## To do
For this listing, reproduce the line with "Instruction: Click '32-36' in the Between row", the line with "You are a computer-use agent. The image size is (437, 468).", and the lines between, exactly as they stand. Leave out pictures and all other lines.
### Supplied records
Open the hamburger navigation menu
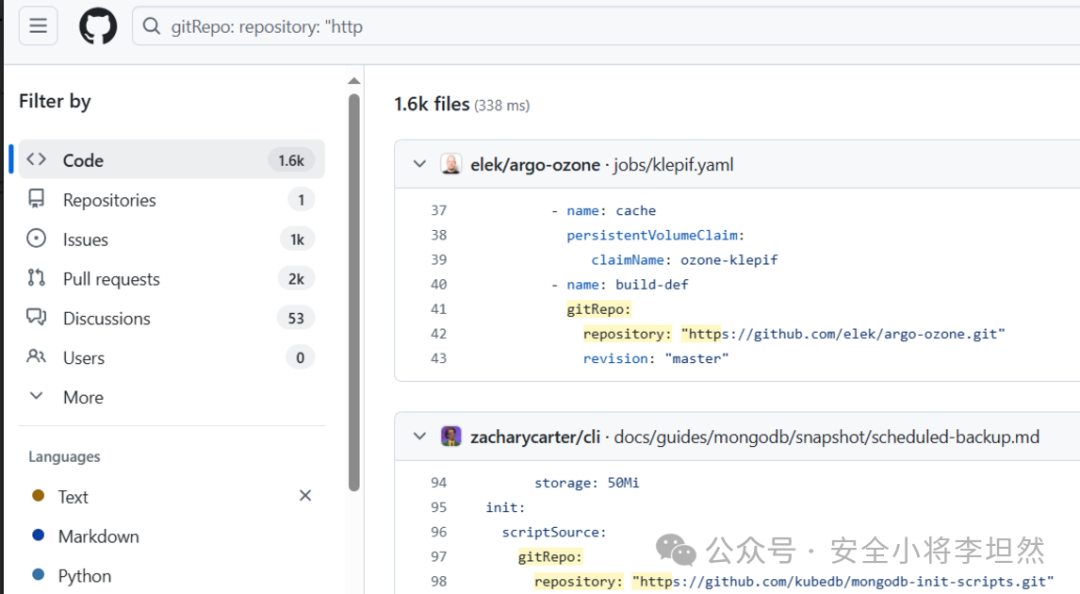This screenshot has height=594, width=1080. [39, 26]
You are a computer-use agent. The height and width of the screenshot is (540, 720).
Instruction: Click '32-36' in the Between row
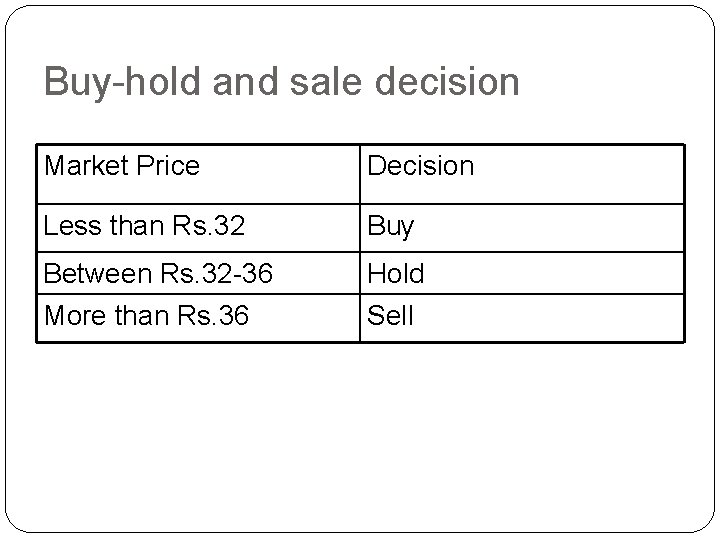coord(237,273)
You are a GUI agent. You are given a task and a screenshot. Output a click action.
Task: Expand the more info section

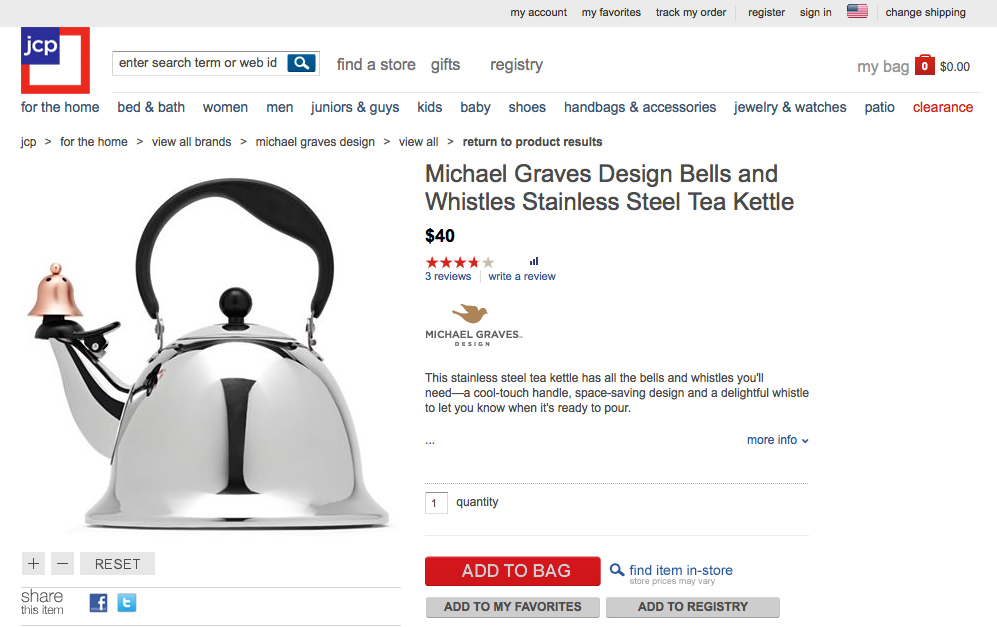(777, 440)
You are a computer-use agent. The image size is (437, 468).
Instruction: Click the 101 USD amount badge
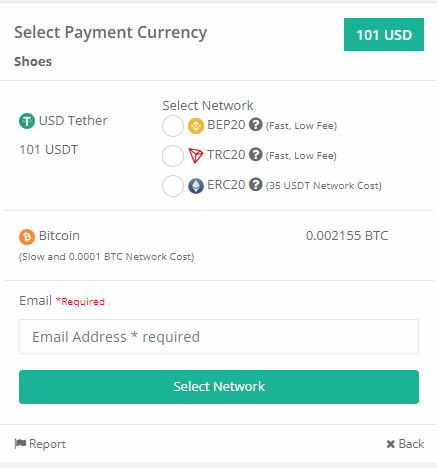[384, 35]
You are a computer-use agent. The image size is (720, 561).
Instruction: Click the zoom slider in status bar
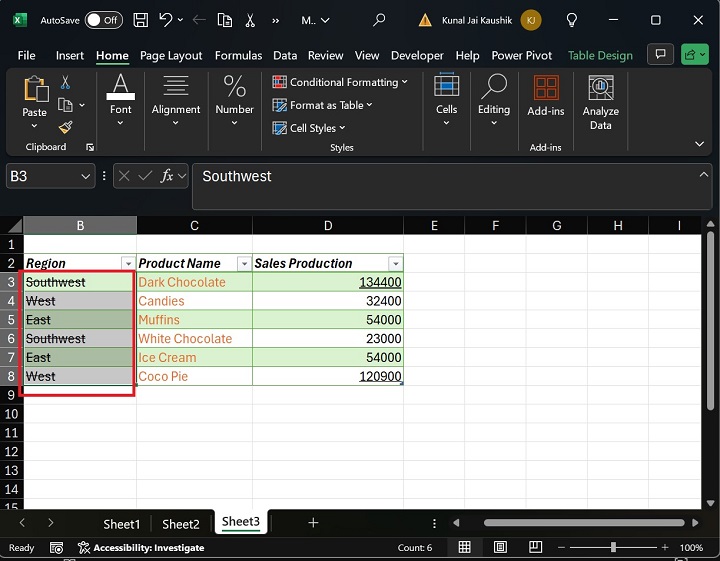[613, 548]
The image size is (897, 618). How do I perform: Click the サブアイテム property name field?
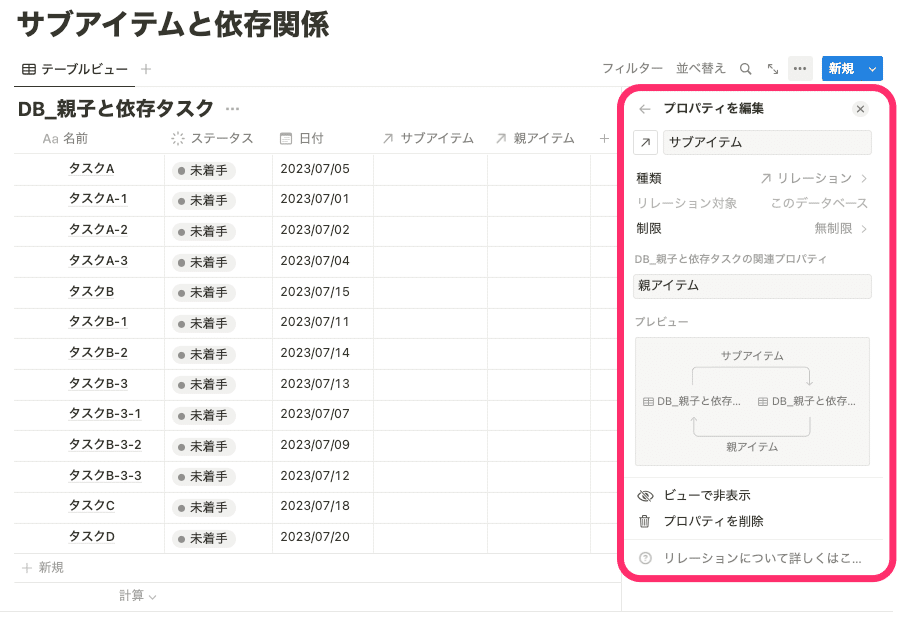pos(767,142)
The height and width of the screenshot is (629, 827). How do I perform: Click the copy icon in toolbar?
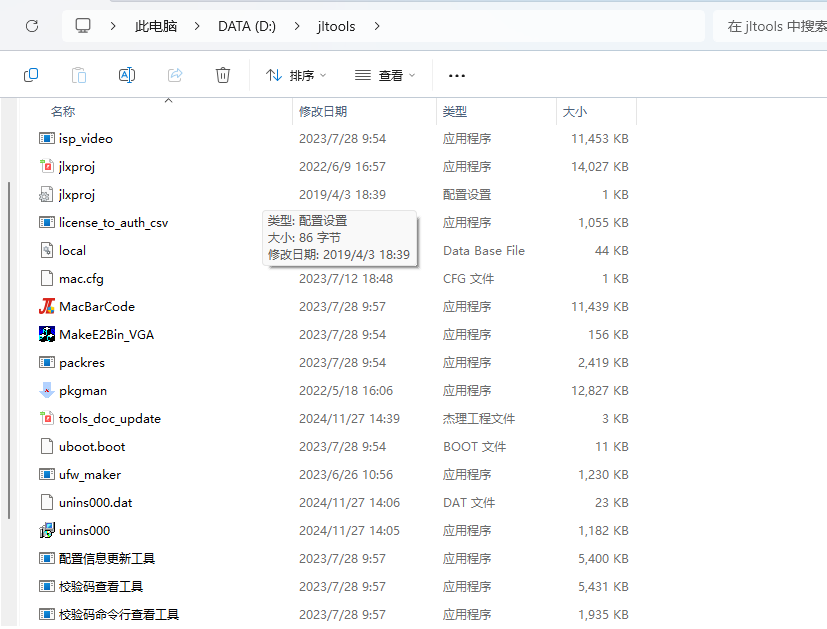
######
## Written answer
Instruction: Click '32-36' in the Between row
coord(237,273)
You are a GUI agent. You are given a task and a screenshot. Output a click action.
Task: Expand the more info section

(777, 440)
You are a computer-use agent. The image size is (437, 468).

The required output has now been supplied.